> _REQUIRED WORK_
Would you reproduce exactly the lines below from the one holding "Open the import" through the one holding "Task: Select the 21,48 low wage cell", inclusive, and no others?

═════ EXERCISE MATERIAL ═════

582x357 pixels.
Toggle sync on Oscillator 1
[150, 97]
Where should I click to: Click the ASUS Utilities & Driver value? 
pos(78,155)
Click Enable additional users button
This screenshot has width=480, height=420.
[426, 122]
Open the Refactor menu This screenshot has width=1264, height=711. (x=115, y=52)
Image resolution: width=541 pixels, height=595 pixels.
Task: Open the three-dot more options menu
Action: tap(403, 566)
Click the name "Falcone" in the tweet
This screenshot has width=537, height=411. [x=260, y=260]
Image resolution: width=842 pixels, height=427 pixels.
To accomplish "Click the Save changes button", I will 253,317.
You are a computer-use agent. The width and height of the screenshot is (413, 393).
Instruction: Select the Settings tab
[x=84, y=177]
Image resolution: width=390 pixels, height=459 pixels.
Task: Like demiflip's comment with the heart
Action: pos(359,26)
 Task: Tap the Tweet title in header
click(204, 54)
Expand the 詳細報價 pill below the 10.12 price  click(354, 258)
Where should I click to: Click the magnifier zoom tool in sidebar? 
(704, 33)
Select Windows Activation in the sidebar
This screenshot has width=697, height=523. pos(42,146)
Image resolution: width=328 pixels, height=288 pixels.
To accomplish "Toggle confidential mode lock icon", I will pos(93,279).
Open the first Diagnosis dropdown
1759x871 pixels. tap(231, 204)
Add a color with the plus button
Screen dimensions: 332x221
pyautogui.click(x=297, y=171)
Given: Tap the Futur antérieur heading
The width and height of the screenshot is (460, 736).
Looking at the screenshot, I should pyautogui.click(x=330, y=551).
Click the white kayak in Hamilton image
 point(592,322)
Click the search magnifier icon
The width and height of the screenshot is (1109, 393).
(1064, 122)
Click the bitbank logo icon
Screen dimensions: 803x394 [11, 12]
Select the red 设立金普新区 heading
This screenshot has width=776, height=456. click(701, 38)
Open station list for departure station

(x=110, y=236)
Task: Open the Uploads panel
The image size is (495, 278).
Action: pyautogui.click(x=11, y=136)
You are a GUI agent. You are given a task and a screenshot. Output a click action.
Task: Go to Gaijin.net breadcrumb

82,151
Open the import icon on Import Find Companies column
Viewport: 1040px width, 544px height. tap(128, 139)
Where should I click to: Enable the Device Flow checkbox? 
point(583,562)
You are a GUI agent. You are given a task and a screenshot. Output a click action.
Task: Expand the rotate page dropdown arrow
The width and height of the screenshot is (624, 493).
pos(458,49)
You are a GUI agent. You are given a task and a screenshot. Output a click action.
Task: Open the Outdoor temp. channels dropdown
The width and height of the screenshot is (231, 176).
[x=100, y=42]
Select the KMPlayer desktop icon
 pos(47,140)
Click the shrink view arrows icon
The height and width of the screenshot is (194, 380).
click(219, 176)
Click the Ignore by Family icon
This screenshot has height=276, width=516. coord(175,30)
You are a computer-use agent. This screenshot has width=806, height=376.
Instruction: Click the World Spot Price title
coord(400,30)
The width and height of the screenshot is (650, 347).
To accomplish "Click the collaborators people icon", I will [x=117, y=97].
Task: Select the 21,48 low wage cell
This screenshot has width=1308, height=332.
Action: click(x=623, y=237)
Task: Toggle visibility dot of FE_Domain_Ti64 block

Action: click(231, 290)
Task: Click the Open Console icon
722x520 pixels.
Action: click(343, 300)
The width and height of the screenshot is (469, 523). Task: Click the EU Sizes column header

═════

> _EXPECTED ANSWER_
Open the import icon on Import Find Companies column
Viewport: 1040px width, 544px height. tap(128, 139)
Where should I click to: Enable the Device Flow checkbox? 
point(583,562)
You are a GUI agent. You are given a task and a screenshot. Output a click action.
Task: Expand the rotate page dropdown arrow
The width and height of the screenshot is (624, 493).
pos(458,49)
You are a GUI agent. You are given a task and a screenshot. Output a click action.
Task: Open the Outdoor temp. channels dropdown
The width and height of the screenshot is (231, 176).
[x=100, y=42]
Select the KMPlayer desktop icon
 pos(47,140)
Click the shrink view arrows icon
The height and width of the screenshot is (194, 380).
click(219, 176)
Click the Ignore by Family icon
This screenshot has height=276, width=516. coord(175,30)
You are a computer-use agent. This screenshot has width=806, height=376.
Instruction: Click the World Spot Price title
coord(400,30)
The width and height of the screenshot is (650, 347).
To accomplish "Click the collaborators people icon", I will [x=117, y=97].
Task: Select the 21,48 low wage cell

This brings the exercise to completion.